Vous me posez des questions à propos d'HSA.
Déjà et c'est le plus important, aucun blessé ou victime à déplorer auprès des personnes ou de leurs proches qui travaillent
sur le site. Sinon des cases qui étaient "usées" par le temps et qui n'ont pas résisté. C'est malheureusement "local" de ne pas avoir su prévoir...qu'il y aurait du vent...Ce n'est pourtant pas
faute de le rappeler !...Dans le fond, ces personnes ont du travail et pourront mieux que d'autres s'en remettre.
A la résidence de l'évêché dans la ville de Mananjary, entourée par les eaux, dans l'un de mes magasins où j'entreposais du
matériel dont du linge pour le futur hôpital, tout "baignait" dans 50 cm d'eau. Cela fait maintenant plus de 10 jours que nous sortons tout, trions, jetons ce qui ne peut être récupéré, faisons
sécher lorsque le soleil fait de timide percées... Le site des 4 conteneurs pour le matériel plus gros n'a pas été touché.
Sur le site lui même, comme partout, il y a des éboulements et des coulées de terre. Pour ceux qui ont des photos de
l'ensemble, le barrage a heureusement fait ses preuves ainsi que le mur de soutènement le long de la RN. A première vue, trois mois de travail à reprendre...pour ce que nous étions justement en
train de faire et fait nouveau pour des choses qui semblaient terminées et tenir pour avoir eu à subir déjà la tempête Jade en avril 2009. C'est vrai que de mémoire, on n'avait pas vu autant
d'eau depuis bien longtemps. L'observation de ce que nous avons constaté va, encore une fois, nous permettre de mieux prévoir et surtout de faire en sorte qu'aucune construction future puisse
être mise en danger.
Comme à chaque fois, le fleuve Mananjary déborde et vient recouvrir l'ensemble des 3 ha de rizières dans les fonds du site.
Le niveau était plus haut cette année. L'eau n'est pas restée plus de 2 jours et le phénomène semble montrer qu'il pourrait en être ainsi à chaque crue. il faut retravailler néanmoins le départ
de ces eaux au niveau des digues du franchissement d'une colline à l'autre.

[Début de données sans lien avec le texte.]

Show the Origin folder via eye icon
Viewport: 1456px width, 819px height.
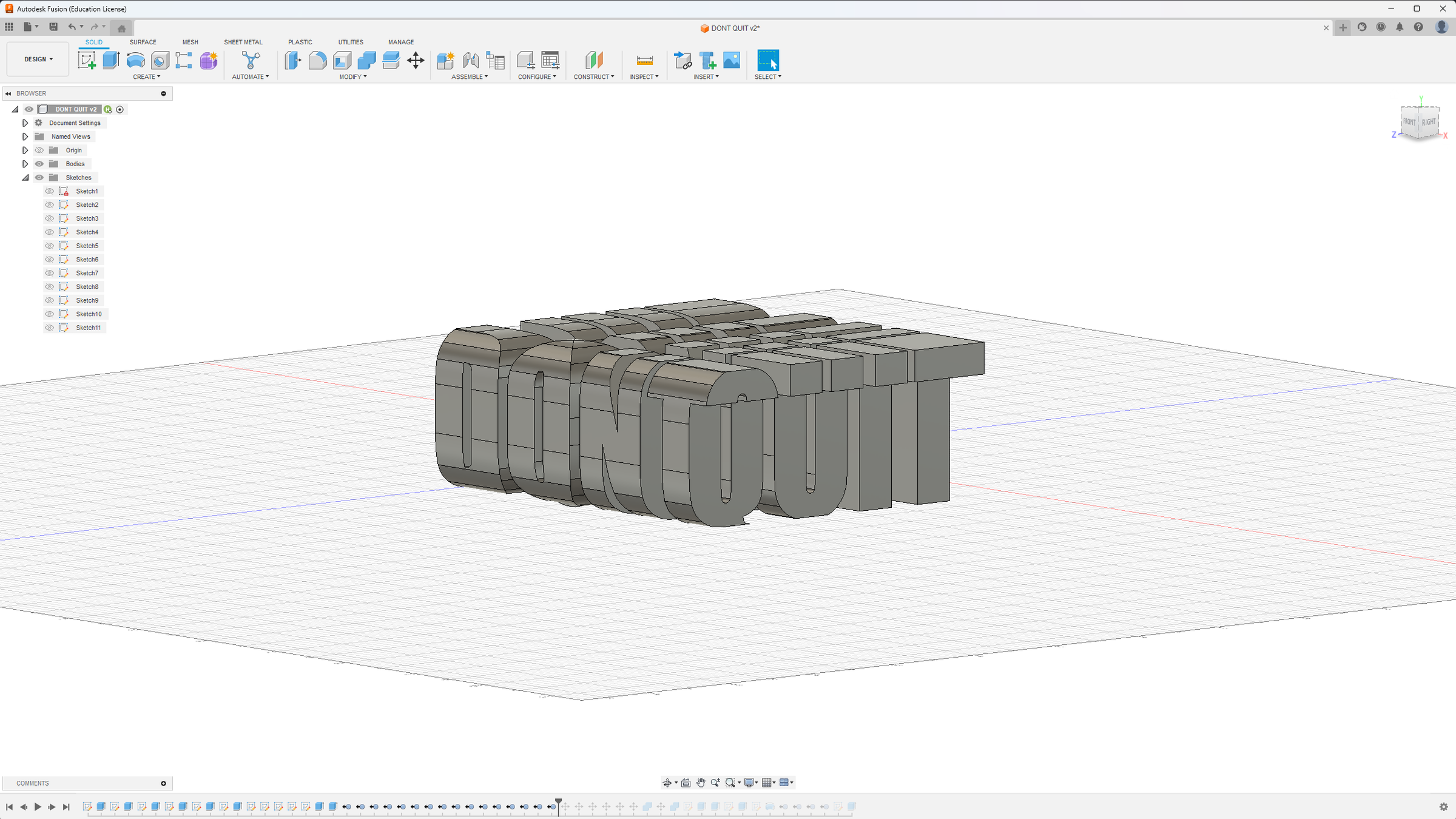[39, 150]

Je n'ai pas fait de photos cette fois-ci tant le découragement du moment était "fort". Lorsque j'ai "réagi", je me suis
aperçu que la pile de mon appareil numérique était épuisée et qu'il aurait fallu mettre le groupe en marche pour ça...J'ai donc laissé...
Dans ces difficultés du moment, je me réjouis de la venue des nos amis architectes de France, Jacques et Evelyne, qui vont
sur le site et bénévolement travailler près de 3 semaines. Ils sont arrivés à Tana ce matin... à point nommé ! J'espère bien dans quelques mois vous communiquer les plans définitifs de
l'ensemble.
Avec toute mon amitié et mes remerciements les plus chaleureux pour votre aide qui s'exprime de différentes manières au fil
du temps et le souci de ce beau projet que vous acceptez de porter avec nous!